Figure 5 Observation of fetal costae in all treatment groups; (i) Control I, (ii) Control II, (iii) Dose I, (iv) Dose II, (v) Dose III, (vi) Dose IV and (vii) Dose V. (Caption: l) 2nd rib, m) 5th rib, n) 7th rib, o) 9th rib, p) 11th rib and q) 13th rib). Based on observations of costae in all treatment groups, there were no abnormalities in the shape and number of vertebrae. In general, mice have 13 costae [21]. It was also seen that there was no attachment or fused costae, and no broken costae were found.



Figure 6 Observation of anterior limb of fetus in all treatment groups; (i) Control I, (ii) Control II, (iii) Dose I, (iv) Dose II, (v) Dose III, (vi) Dose IV and (vii) Dose V. (Description: r) humerus, s) ulna, t) radius and u) finger bone).


Based on observations of the anterior extremities in all treatment groups, it appears to have 3 vertebrae in the metacarpals, indicating that there are no abnormalities in the shape and amount of reinforcement in the anterior extremities.
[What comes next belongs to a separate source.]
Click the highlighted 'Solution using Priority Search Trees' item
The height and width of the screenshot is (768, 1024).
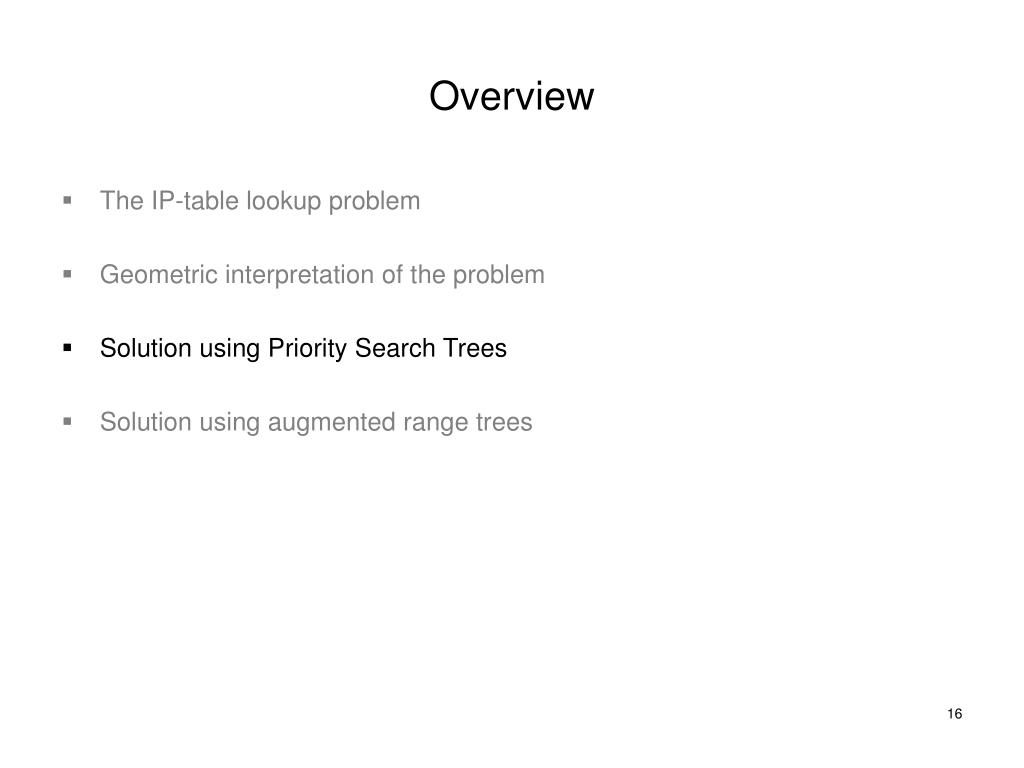pos(303,348)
The bone structure of the anterior extremities as a whole looks normal, this is seen and compared to the Atlas of Sectional Anatomy of the Mouse [24].



Figure 7. Observation of posterior limb of fetus in all treatment groups (i) Control I, (ii) Control II, (iii) Dose I, (iv) Dose II, (v) Dose III, (vi) Dose IV, (vii) Dose V (Description: v. femur, w. fibula, x. tibia, y. finger bone).


Based on observations of the posterior extremities in all treatment groups, it appears to have 3 segments in the metatarsals, indicating no deformities and the amount of reinforcement in the anterior extremities. The bone structure of the anterior extremities looks normal, this is seen and compared to the Atlas of Sectional Anatomy of the Mouse [24].

From the overall data obtained, the administration of ethanol extract of the unripe fruit of Pisang Kayu (M. paradisiaca L. var. Kayu) did not cause malformations in the fetus of mice (M. musculus). Secondary metabolite compounds in ethanol extract of unripe pisang wood fruit are tannins, alkaloids, saponin and flavonoids. Tannins can bind to essential minerals like calcium, zinc and iron, leading to a decrease in the bioavailability of these minerals, which are crucial for the process of bone mineralization [25]. Some alkaloids can affect the cell cycle by interfering with certain phases of cell division. For example, alkaloids such as vincristine, used in chemotherapy, affect microtubules and inhibit cell division [26]. This disruption in the cell cycle can affect the proliferation of bone progenitor cells that are essential for fetal bone formation and growth [20]. Saponins could form complexes with lipids and proteins in cell membranes, which can increase cell membrane permeability [27]. This increased permeability can compromise cell integrity and allow the entry of harmful substances or the loss of important components from within the cell. This may affect the health and function of bone cells, as well as the bone formation process. Some flavonoids can inhibit cell proliferation by affecting the cell cycle. For example, flavonoids such as quercetin can interfere with certain phases of the cell cycle, inhibiting the growth and division of bone progenitor cells necessary for bone formation and maintenance. Thus, in consuming compounds containing tannins, alkaloids, saponins and flavonoids, care needs to be taken and in amounts that are not too large. In this study, no malformations were found in the fetal ossification, this is because the secondary metabolite compounds contained in the ethanol extract of unripe fruit of Pisang Kayu (M. paradisiaca L. var. Kayu) tend to be harmless and in concentrations that are not excessive.


Visceral morphology

The findings from this study indicated that all fetuses, regardless of whether they were in the control or experimental groups, exhibited no external malformations. External malformations such as hydrocephalus, spina bifida, anencephaly and others. Observation of the brain images in the fetuses revealed that the brain appeared normal in both size and color. All fetuses are born with a normal brain shape. Rapid brain formation occurs starting from the early neonatal phase where brain volume increases and maturation of cognitive abilities occurs. Prenatal exposure to teratogenic substances can hinder brain development and significantly affect a child’s cognitive growth. Each brain part develops at its own specific time and pace under normal conditions. When exposed to possible teratogens, the maturation rate and functionality of neurons may be disrupted, potentially leading to cognitive delays or impairments [28]. This indicates that ethanol extract of unripe fruit of Pisang Kayu (M. paradisiaca L. var. Kayu) does not cause malformations in the brain of the fetus, which is reviewed from the visual aspect and compared to the control treatment.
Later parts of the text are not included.